UniSurgSAM: A Unified Promptable Model for Reliable Surgical Video Segmentation
A new model tackles hallucinations and mask drift in surgical video, enabling surgeons to specify targets by voice or text.
A research team led by Haofeng Liu has introduced UniSurgSAM, a unified Promptable Video Object Segmentation (PVOS) model designed to bring unprecedented reliability to computer-assisted surgery. The model directly addresses critical flaws in existing methods, which are typically limited to a single prompt modality and suffer from optimization interference, hallucinations, and mask drift. UniSurgSAM's breakthrough is its ability to let surgeons dynamically specify anatomical targets or instruments using heterogeneous cues—whether by clicking on the video, speaking a command, or typing a text description—all within a single, cohesive system.
At its core, UniSurgSAM employs a novel decoupled two-stage framework that independently optimizes target initialization and tracking, resolving the interference that plagues coupled models. For reliability, it integrates three key technical designs: presence-aware decoding to model target absence and suppress false positives; boundary-aware long-term tracking to prevent mask drift over extended surgical sequences; and an adaptive state transition mechanism that closes the loop between stages for automatic failure recovery. The team also established a comprehensive multi-modal benchmark from four public surgical datasets to rigorously test the model.

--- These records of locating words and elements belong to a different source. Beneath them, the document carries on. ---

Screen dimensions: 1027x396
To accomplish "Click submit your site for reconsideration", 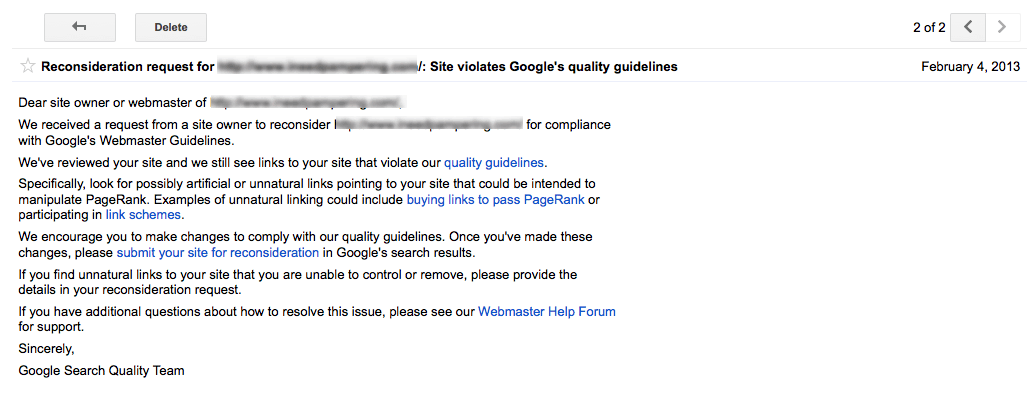I will pyautogui.click(x=218, y=252).
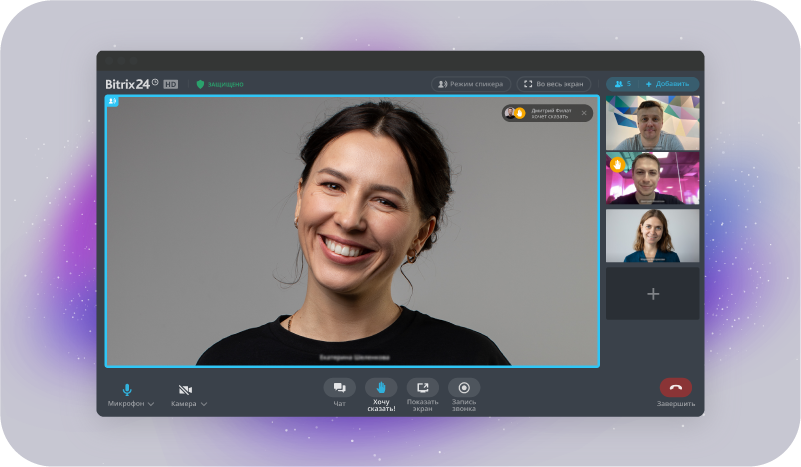Enter full screen with Во весь экран

point(553,84)
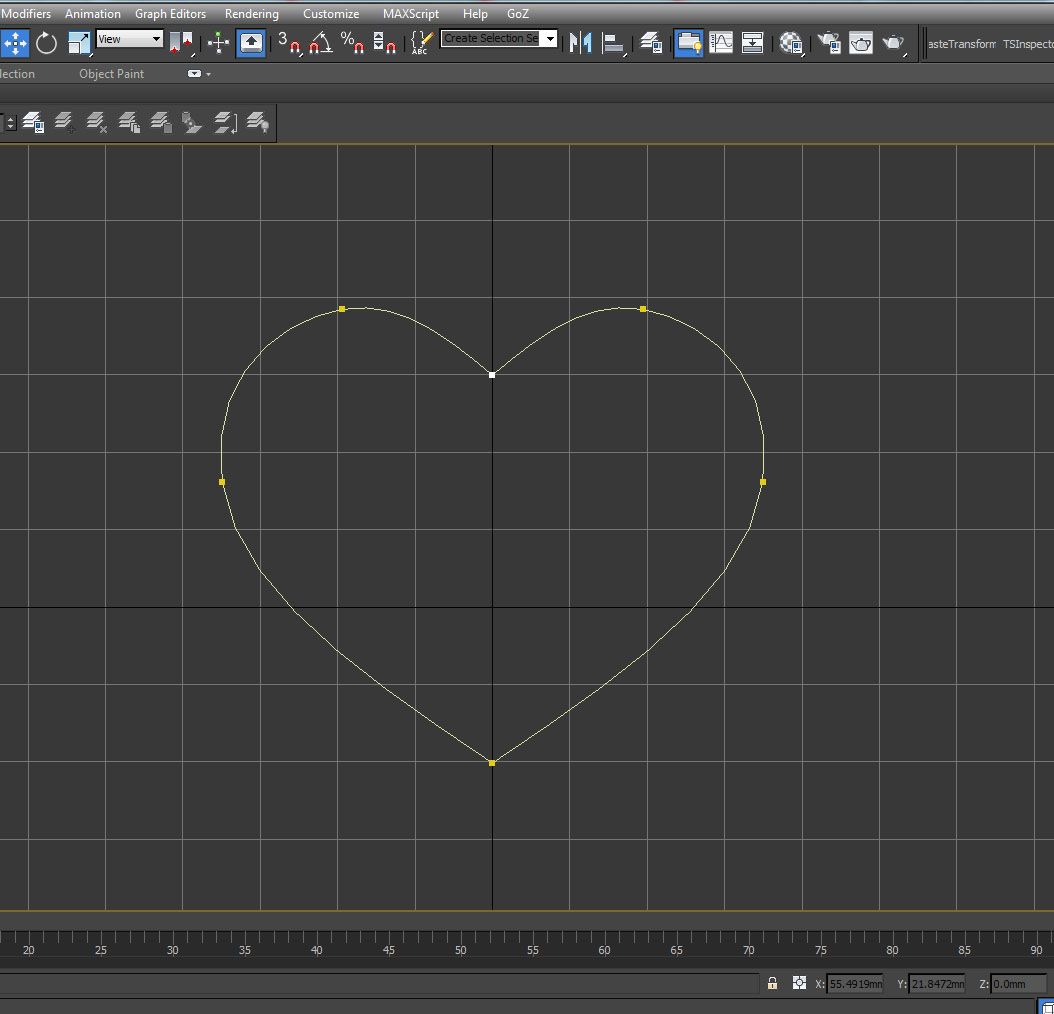Click the X coordinate input field
The image size is (1054, 1014).
coord(855,984)
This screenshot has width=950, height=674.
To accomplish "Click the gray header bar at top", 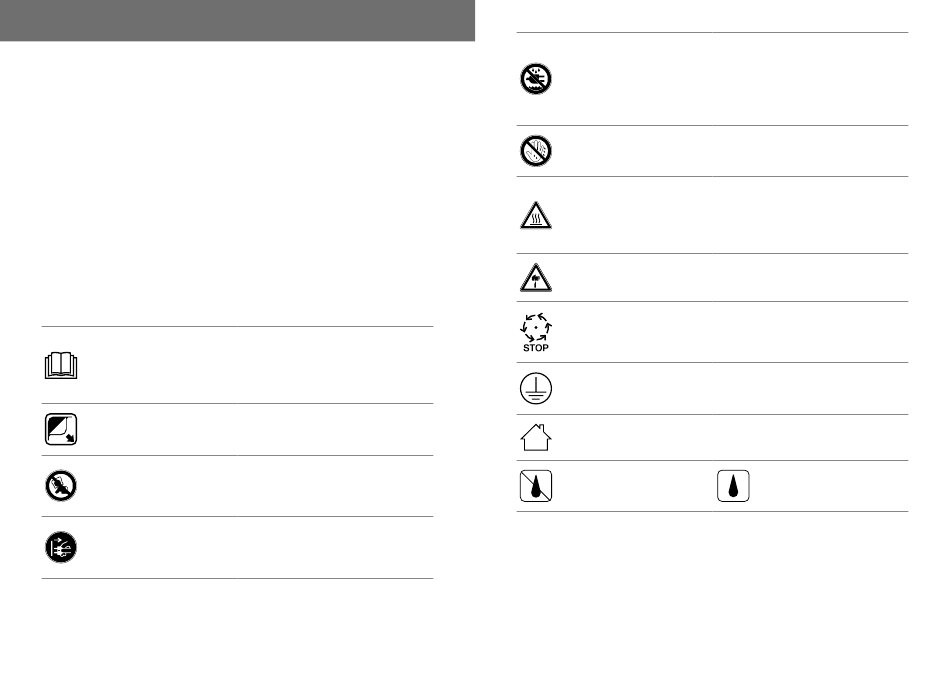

Extensive experiments demonstrate that UniSurgSAM achieves state-of-the-art performance across all prompt modalities and granularities while operating in real time. This performance, validated on a new multi-modal benchmark, positions the model as a practical and robust foundation for next-generation surgical AI assistants. The work is an extended version of a paper accepted at MICCAI 2025, and the code and datasets will be made publicly available to accelerate research in the field.
- UniSurgSAM accepts visual, textual, or audio prompts in a single model, a first for surgical video segmentation.
- Its decoupled two-stage framework and presence-aware decoding suppress hallucinations and prevent mask drift, key failure points in existing AI.
- The model achieves state-of-the-art performance in real-time on a new multi-modal benchmark built from four public surgical datasets.
Why It Matters
This brings reliable, multi-modal AI assistance into the operating room, allowing surgeons to control systems naturally during complex procedures.